Solution to the CartPole_v0 environment using the general optimization technique Cross Entropy Method.
- gym
- numpy
The goal is to move the cart to the left and right in a way that the pole on top of it does not fall down. The states of the environment are composed of 4 elements - cart position (x), cart speed (xdot), pole angle (theta) and pole angular velocity (thetadot). For each time step when the pole is still on the cart we get a reward of 1. The problem is considered to be solved if for 100 consecutive episodes the average reward is at least 195.

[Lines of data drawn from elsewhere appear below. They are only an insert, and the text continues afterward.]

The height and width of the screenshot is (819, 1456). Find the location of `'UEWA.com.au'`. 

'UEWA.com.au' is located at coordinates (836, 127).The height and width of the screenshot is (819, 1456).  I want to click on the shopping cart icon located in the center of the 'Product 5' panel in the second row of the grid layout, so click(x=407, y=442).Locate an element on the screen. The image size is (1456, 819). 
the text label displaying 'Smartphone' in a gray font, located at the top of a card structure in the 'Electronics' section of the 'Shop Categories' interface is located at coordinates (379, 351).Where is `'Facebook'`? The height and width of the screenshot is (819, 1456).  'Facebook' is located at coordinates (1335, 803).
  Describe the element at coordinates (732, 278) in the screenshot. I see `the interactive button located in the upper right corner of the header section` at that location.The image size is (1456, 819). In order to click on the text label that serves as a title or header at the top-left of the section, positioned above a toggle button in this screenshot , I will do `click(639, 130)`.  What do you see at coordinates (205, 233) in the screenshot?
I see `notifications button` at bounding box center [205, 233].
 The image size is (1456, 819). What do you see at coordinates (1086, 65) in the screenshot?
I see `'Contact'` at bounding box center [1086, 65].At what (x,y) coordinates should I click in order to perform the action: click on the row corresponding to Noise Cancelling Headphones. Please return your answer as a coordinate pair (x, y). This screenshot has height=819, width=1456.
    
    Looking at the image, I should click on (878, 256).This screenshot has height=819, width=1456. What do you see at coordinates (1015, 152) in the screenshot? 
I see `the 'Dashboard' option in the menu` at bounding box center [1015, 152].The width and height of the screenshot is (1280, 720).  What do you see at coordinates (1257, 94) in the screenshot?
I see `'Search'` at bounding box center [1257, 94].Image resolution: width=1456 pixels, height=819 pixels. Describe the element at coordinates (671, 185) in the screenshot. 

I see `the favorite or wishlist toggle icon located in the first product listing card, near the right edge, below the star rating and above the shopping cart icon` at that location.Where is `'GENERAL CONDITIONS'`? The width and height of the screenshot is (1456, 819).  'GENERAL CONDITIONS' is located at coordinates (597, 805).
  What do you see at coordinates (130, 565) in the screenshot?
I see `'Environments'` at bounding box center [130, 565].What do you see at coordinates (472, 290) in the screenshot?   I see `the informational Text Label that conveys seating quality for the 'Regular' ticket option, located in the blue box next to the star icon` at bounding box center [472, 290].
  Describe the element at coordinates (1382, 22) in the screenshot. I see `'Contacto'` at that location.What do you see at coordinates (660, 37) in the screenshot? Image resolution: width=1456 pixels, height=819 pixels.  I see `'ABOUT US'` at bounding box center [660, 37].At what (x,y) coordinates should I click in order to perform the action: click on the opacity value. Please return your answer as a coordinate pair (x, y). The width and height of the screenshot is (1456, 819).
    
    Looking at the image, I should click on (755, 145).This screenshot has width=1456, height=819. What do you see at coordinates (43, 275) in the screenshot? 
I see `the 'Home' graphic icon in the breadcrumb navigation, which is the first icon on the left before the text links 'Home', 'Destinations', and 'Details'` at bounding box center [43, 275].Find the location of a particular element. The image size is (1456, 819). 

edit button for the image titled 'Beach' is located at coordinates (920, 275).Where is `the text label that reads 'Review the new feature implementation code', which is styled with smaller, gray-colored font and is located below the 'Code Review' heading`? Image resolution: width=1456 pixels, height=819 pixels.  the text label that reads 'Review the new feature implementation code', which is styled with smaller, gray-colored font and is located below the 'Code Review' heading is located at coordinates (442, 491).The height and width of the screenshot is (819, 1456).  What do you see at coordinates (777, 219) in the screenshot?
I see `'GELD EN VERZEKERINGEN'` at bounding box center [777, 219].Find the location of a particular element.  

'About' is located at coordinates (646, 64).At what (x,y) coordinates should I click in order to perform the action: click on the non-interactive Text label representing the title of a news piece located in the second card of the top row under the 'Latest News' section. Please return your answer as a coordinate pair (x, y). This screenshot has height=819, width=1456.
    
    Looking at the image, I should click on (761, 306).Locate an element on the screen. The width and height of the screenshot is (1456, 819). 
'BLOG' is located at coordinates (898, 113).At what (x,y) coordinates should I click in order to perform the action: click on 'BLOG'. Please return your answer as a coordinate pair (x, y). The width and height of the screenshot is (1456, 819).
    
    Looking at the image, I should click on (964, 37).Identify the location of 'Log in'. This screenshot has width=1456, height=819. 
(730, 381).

If we translate this problem into reinforcement learning terminology:
- action space is 0 (left) and 1 (right)
- state space is a set of all 4-element lists with all possible combinations of values of x, xdot, theta, thetadot
We are going to look for the optimal strategy without using any value functions - actor only approach. We restrict ourselves to finding only deterministic policies and parametrize them in a following way:
if w_0 * x + w_1 * xdot + w_2 * theta + w_3 * thetadot > 0:
return 1
return 0
Even though this parametrization is clearly restrictive, it will be sufficient to solve the simple CartPole_v0 environment
The Cross entropy method (CEM) is an optimization method that finds the best policy (weights w). It can be described by the following pseudocode
set initial_parameters
while not found_winner:
sample policies from multivariate normal
evaluate all policies
select best performing policies
reestimate mean vector and covariance matrix
One important tweak is to increase the variance for each estimated covariance matrix. The goal of this is to prevent the algorithm from being stuck in a suboptimal/local solution regions. In the code, we implement a decaying noise coefficient.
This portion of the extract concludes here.